Maka menjadi kewajiban manusia, terutama yang mentalnya masih normal, untuk melakukan sekecil apa pun usaha menghambat laju kerusakan ekosistem Bumi ini. Para ilmuwan menyarankan betapa pentingnya menjaga kestabilan iklim mikro atau kesatuan iklim terdekat dari kita, dengan memelihara kelestarian alam di rumah masing-masing, dan ditarik lebih jauh memelihara kelestarian kawasan, katakanlah pulau kita tercinta, Bali. Karena begitu banyak manusia di Bumi dengan berbagai macam perilaku, tingkat kesadaran, kegilaan, kerakusan, sehingga sulit melakukan sesuatu yang bisa disepakati secara global. Dagelan-dagelan konflik kepentingan pun masih kental terlihat di KTT Bumi tentang Pemanasan Global tahun lalu di Nusa Dua.
Bali kian menjadi incaran para rakus, musang berbulu ayam, dengan dalih dan janji mensejahterakan masyarakat.
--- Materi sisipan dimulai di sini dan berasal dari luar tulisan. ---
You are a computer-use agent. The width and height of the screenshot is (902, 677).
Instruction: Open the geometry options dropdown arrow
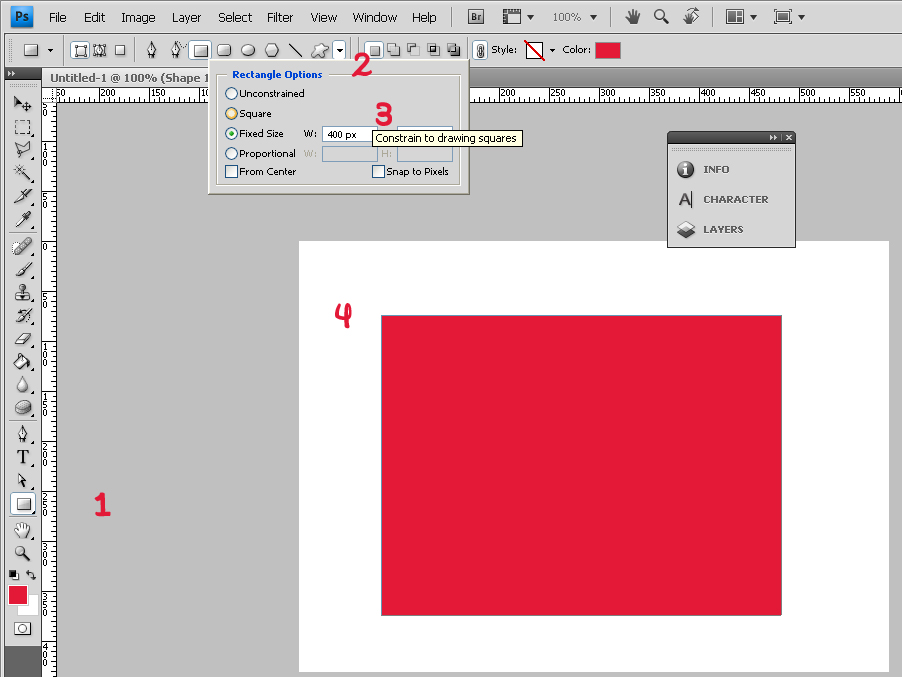(x=340, y=50)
Merayu segelintir orang lokal untuk ikut mempekerjakan dan memperbudak kita dengan upah minimum, ya; mengambil alih kekayaan alam dan budaya kita, ya; dan memberi kita remah-remah, ya. Tidak puas menguasai pantai dan dataran kini mereka merambah ke gunung (berikut danau dan hutannya). Artefak alam yang begitu kita hormati dan sucikan. Hutan sebagai paru-paru pulau yang juga menangkap kabut dan hujan menjadikannya air tersimpan di danau untuk menghidupi kita. Seperti ibu-bapa yang senantiasa bekerja melindungi keluarga.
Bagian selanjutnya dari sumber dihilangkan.